WHAT THIS TASK INVOLVES ->
Swap "dropdown" for "menu" in the records, starting with the first line and going on through the line with "click(19, 210)", and give those lines again with everything else unchanged.

Entries on where items appear ->

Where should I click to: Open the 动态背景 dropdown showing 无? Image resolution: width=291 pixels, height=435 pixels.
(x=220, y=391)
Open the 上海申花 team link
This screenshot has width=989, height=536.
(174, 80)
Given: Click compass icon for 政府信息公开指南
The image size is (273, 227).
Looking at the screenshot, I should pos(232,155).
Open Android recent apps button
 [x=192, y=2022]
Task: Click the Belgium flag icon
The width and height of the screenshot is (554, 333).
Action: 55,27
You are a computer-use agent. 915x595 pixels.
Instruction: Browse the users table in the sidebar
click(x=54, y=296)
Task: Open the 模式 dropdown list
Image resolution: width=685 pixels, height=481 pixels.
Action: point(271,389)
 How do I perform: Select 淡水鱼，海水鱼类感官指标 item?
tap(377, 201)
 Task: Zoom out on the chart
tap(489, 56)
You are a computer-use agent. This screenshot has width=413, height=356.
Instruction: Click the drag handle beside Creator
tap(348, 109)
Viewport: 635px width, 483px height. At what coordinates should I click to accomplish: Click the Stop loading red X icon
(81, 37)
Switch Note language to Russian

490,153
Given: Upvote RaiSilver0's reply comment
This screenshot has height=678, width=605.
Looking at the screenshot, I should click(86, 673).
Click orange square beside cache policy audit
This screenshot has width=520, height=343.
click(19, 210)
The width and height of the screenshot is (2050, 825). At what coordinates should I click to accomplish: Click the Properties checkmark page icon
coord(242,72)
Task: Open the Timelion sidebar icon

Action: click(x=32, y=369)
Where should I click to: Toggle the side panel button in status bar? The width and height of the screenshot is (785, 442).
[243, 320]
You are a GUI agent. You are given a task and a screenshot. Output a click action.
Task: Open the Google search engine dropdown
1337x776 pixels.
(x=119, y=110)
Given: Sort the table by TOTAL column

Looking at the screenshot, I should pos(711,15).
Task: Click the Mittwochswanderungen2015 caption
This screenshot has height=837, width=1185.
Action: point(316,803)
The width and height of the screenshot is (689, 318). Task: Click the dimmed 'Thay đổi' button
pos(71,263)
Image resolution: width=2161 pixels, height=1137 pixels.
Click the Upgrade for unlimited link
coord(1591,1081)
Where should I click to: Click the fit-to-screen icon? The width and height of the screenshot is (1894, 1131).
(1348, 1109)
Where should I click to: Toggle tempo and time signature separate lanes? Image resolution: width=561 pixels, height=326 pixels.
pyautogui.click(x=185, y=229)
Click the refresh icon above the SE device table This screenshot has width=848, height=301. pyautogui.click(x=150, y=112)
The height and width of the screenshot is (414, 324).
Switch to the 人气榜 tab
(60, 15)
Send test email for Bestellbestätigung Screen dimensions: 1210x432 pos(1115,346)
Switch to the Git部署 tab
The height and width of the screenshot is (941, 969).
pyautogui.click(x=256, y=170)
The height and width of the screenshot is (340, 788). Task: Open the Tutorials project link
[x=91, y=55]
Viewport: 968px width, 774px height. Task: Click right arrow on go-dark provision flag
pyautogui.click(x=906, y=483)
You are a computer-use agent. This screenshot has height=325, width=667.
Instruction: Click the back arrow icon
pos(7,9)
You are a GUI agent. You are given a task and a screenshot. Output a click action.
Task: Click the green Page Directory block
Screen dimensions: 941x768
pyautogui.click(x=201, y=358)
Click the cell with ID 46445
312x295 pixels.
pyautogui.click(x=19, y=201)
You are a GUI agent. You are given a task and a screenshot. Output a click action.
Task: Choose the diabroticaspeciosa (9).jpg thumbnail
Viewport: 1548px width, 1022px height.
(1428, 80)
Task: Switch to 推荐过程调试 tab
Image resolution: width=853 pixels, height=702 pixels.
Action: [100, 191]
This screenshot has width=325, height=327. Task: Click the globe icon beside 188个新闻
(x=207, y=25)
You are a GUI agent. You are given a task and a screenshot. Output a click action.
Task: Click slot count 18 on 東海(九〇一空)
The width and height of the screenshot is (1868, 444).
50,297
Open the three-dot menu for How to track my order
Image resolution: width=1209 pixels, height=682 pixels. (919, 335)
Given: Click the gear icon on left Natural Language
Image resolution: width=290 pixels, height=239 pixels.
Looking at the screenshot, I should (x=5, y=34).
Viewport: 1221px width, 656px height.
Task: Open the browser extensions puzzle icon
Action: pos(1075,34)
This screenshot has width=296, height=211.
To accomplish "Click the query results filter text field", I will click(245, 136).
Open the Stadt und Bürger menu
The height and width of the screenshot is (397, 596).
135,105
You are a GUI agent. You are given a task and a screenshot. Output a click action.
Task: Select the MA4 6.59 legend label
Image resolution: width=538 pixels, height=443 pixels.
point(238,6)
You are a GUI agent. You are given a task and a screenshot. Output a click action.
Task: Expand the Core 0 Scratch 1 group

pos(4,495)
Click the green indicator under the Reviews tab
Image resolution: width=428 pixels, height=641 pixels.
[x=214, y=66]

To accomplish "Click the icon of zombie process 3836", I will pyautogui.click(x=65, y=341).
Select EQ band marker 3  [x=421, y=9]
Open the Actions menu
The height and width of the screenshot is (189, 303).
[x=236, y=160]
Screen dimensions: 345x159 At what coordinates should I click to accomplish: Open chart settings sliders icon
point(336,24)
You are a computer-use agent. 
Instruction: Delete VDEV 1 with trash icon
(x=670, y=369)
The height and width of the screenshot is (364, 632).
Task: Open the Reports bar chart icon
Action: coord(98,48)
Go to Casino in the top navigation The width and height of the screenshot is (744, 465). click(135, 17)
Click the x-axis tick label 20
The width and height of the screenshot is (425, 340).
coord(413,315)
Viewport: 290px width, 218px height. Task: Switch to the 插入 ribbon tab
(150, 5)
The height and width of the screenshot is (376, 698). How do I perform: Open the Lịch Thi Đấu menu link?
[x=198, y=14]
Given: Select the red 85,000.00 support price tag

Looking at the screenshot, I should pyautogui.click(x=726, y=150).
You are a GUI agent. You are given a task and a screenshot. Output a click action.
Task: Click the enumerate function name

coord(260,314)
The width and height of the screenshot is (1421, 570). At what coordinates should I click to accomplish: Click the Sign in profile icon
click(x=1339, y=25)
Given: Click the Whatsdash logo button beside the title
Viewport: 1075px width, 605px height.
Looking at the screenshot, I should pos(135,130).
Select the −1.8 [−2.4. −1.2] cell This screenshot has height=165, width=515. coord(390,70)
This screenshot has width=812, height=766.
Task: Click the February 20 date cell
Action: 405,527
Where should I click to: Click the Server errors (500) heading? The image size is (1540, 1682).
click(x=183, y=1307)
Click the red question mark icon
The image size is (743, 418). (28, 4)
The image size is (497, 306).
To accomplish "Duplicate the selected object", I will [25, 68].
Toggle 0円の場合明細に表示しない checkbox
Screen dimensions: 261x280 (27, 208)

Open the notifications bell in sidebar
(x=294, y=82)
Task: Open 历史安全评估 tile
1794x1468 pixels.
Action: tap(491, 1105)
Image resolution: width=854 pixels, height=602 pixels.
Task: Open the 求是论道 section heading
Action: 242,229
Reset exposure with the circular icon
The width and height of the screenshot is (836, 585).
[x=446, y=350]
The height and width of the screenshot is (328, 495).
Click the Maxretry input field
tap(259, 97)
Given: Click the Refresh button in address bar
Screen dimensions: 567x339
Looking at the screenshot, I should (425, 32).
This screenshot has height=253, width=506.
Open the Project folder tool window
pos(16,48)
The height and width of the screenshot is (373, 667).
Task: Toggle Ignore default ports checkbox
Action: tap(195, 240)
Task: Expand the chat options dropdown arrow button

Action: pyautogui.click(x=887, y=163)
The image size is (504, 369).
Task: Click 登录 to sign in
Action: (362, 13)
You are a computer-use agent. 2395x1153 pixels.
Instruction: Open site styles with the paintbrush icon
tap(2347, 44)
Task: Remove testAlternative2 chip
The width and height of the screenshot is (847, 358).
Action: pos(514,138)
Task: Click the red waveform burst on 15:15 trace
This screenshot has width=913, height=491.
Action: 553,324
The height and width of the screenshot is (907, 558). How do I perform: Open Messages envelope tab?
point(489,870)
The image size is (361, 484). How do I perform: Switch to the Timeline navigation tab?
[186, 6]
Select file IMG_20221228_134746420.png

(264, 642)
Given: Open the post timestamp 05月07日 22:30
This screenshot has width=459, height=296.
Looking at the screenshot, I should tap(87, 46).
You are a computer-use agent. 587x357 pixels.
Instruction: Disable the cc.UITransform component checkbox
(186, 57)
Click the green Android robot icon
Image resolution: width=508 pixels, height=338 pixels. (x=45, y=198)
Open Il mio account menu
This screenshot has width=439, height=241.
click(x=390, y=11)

RESULT FOR THIS EXERCISE ->
Where should I click to: Open the 动态背景 menu showing 无? Image resolution: width=291 pixels, height=435 pixels.
(x=220, y=391)
Open the 上海申花 team link
This screenshot has width=989, height=536.
(174, 80)
Given: Click compass icon for 政府信息公开指南
The image size is (273, 227).
Looking at the screenshot, I should pos(232,155).
Open Android recent apps button
 [x=192, y=2022]
Task: Click the Belgium flag icon
The width and height of the screenshot is (554, 333).
Action: 55,27
You are a computer-use agent. 915x595 pixels.
Instruction: Browse the users table in the sidebar
click(x=54, y=296)
Task: Open the 模式 menu list
Image resolution: width=685 pixels, height=481 pixels.
Action: point(271,389)
 How do I perform: Select 淡水鱼，海水鱼类感官指标 item?
tap(377, 201)
 Task: Zoom out on the chart
tap(489, 56)
You are a computer-use agent. This screenshot has width=413, height=356.
Instruction: Click the drag handle beside Creator
tap(348, 109)
Viewport: 635px width, 483px height. At what coordinates should I click to accomplish: Click the Stop loading red X icon
(81, 37)
Switch Note language to Russian

490,153
Given: Upvote RaiSilver0's reply comment
This screenshot has height=678, width=605.
Looking at the screenshot, I should click(86, 673).
Click orange square beside cache policy audit
This screenshot has width=520, height=343.
click(19, 210)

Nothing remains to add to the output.